Employees running for antibiotics when they get the sniffles, insurance carriers ready to pounce with higher rates as soon as one of your workers gets sick or, in many cases, just reaches the age of 40....Can't a business owner catch a break? Inc. has come up with nine things you can do right now to lower your health care costs -- or, at least, cut the amount of your annual increase. (Busting out the Clorox wipes is not one of them -- though Sadlier reports that while Advertising Ventures has seen a few cases of the sniffles this winter, her office so far has avoided a major flu outbreak.) Admittedly, these tactics are mere Band-Aids that do little to solve the overarching problems facing the health care system. But when you're bleeding, even a Band-Aid can help.
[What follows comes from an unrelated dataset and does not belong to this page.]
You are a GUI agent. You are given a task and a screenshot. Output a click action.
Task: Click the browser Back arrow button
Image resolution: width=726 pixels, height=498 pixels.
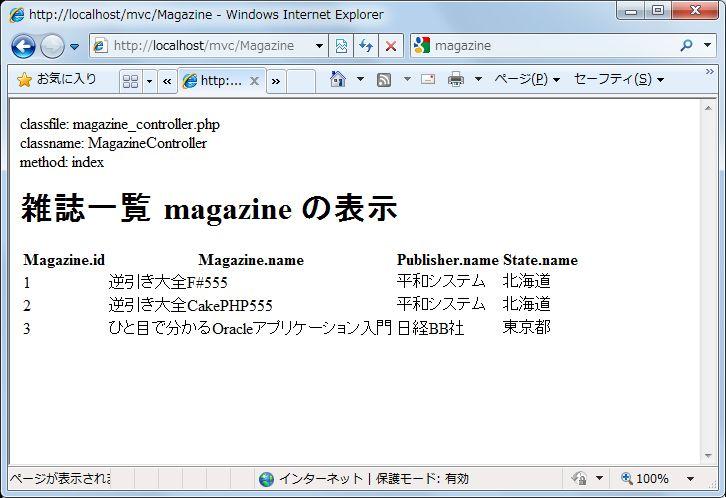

1. Shop around -- even in good years

Feeling relieved that your premiums inched up only a few percentage points? This is not the time to relax, says David Reid, vice president of Unison Benefits Management Inc. in Minnetonka, Minn. "Complacency will cost you a lot of money," Reid says. "Even in years when your rate increase is modest, you should still adopt the same techniques as if you're facing high increases. Competitive proposals yield genuine results."

Exhibit A: One 200-employee firm that Reid advises got hit with a relatively modest 7% hike last year from its insurance carrier. Nonetheless, Reid marketed the firm's plan to other insurers and got quotes that were 10% lower. He took those competitive bids to the client's current carrier, which reduced its increase to 5% -- and managed to hold on to the account. Reid estimates that as many as 90% of his clients renew with the same carrier, often with lower rate increases, after getting bids from other insurers. And if your carrier won't match the competitive bids? Don't be afraid to jump ship -- your peers certainly aren't. According to the Kaiser report, 57% of small businesses shopped for a new plan last year. Of those, 31% switched carriers and 34% changed health plans.

2. Consider health savings accounts

Much has been made of health savings accounts, or HSAs, which were introduced in January 2004 as part of the major Medicare legislation. The accounts are so new that few companies have implemented them. But industry experts expect that number to grow fast. One out of four small companies, according to the Kaiser survey, is very or somewhat likely to provide an HSA plan in the next two years.

A kind of 401(k) for health care costs, HSAs let individuals save money for health care expenses using pretax dollars. Employers offer the accounts in conjunction with a qualified health plan that has a high deductible -- at least $1,000 for single coverage, $2,000 for a family -- and an out-of-pocket maximum that doesn't exceed $5,000 for individuals and $10,000 for families (the deductible counts toward the limit). Both employers and employees can fund an HSA, but the total annual contribution can't be more than the plan deductible. Employers pay the premiums and employees use their own money to cover health-related expenses until the deductible is reached. Then, the health plan kicks in. Unlike flexible spending accounts, HSAs don't have a use-it-or-lose-it rule. Funds that aren't spent in one year roll over to the next. Employees can also take their HSAs with them should they leave a company.